### WHAT TO DO
Go to the line containing "Cookie Policy (123, 2518)" in the records below and print it and every following line exactly, on through the line containing "Online Programs (183, 21)", then stop.

### PROVIDED DATA
* * *

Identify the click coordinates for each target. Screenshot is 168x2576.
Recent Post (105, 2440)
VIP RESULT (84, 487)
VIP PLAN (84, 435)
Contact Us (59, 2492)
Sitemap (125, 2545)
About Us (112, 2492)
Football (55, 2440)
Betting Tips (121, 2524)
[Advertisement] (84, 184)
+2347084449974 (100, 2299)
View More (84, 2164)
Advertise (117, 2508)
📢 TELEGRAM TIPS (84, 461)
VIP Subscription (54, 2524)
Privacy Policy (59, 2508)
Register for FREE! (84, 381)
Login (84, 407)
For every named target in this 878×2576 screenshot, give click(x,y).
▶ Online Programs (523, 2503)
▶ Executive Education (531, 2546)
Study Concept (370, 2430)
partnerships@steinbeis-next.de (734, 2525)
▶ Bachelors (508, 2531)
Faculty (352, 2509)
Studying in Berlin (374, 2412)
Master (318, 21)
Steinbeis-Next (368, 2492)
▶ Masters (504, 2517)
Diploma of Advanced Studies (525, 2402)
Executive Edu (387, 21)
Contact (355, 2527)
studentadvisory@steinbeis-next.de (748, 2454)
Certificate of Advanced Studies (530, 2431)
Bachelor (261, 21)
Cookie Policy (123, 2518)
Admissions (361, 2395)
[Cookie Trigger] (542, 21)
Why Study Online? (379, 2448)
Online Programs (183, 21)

* * *

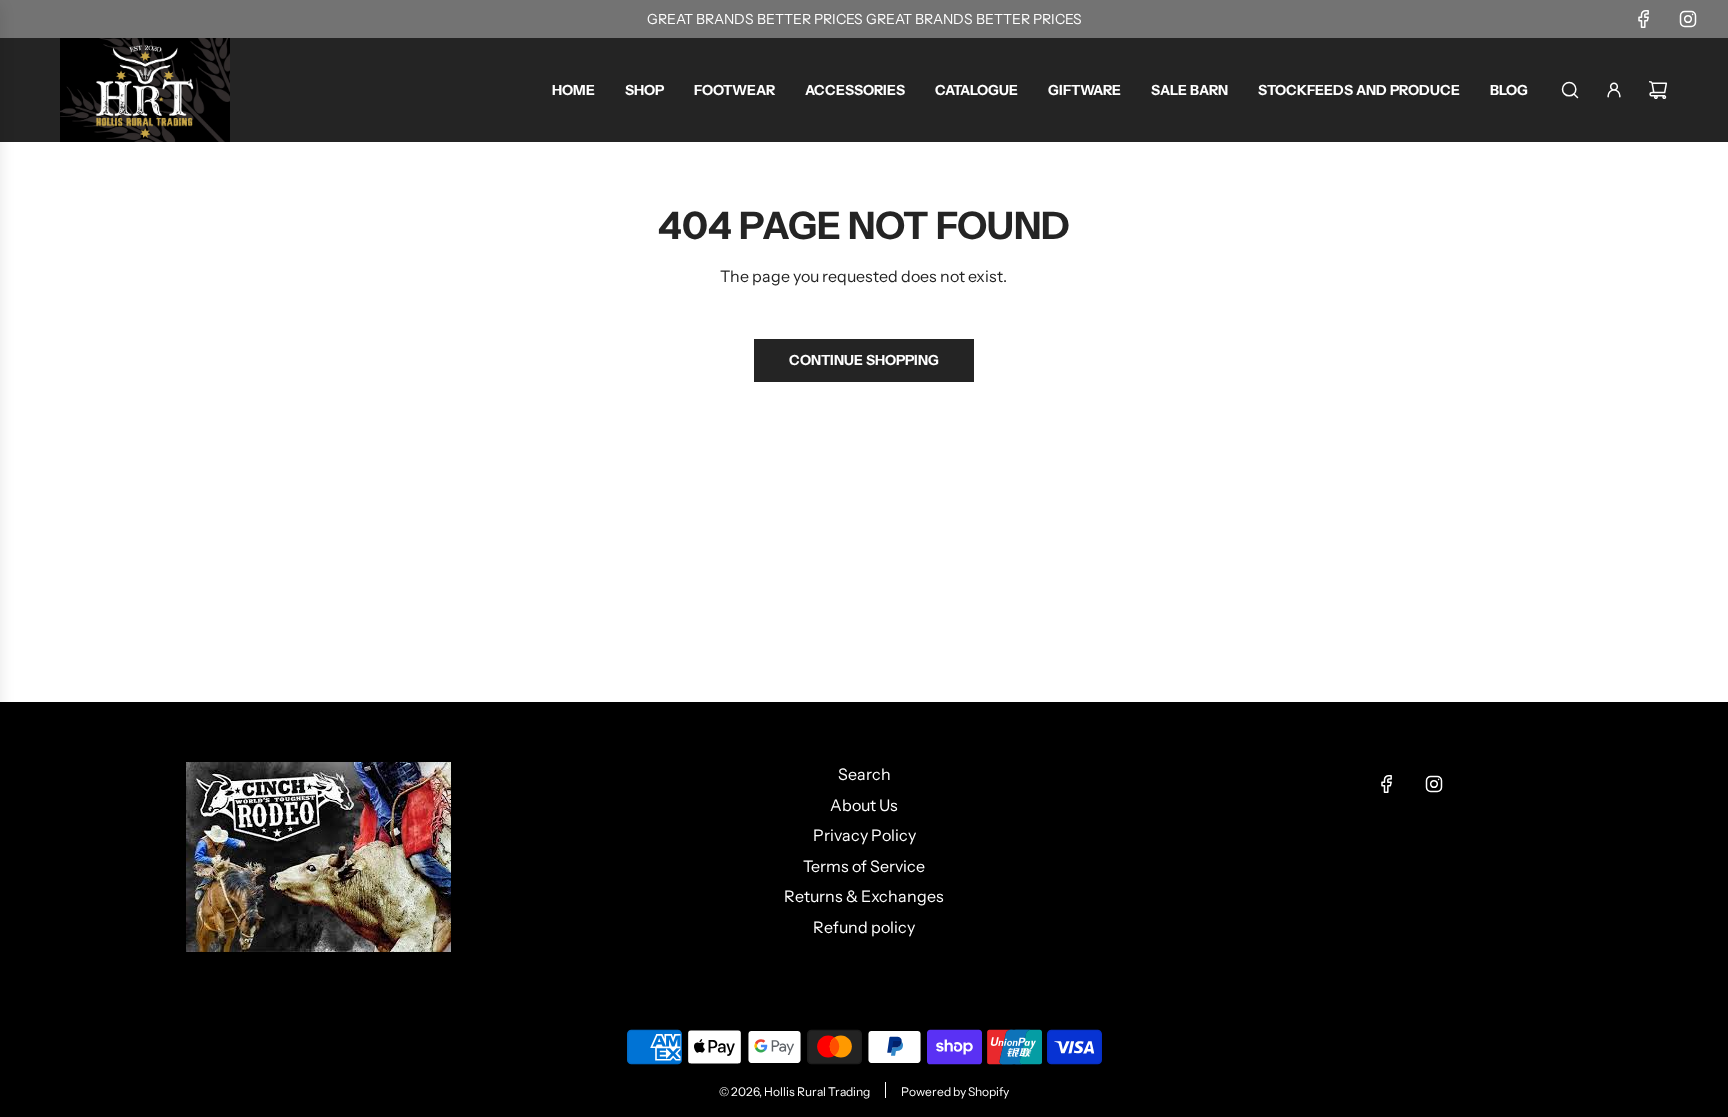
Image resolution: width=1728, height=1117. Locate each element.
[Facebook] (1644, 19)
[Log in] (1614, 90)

* * *

### ANSWER SPACE
Cookie Policy (123, 2518)
Admissions (361, 2395)
[Cookie Trigger] (542, 21)
Why Study Online? (379, 2448)
Online Programs (183, 21)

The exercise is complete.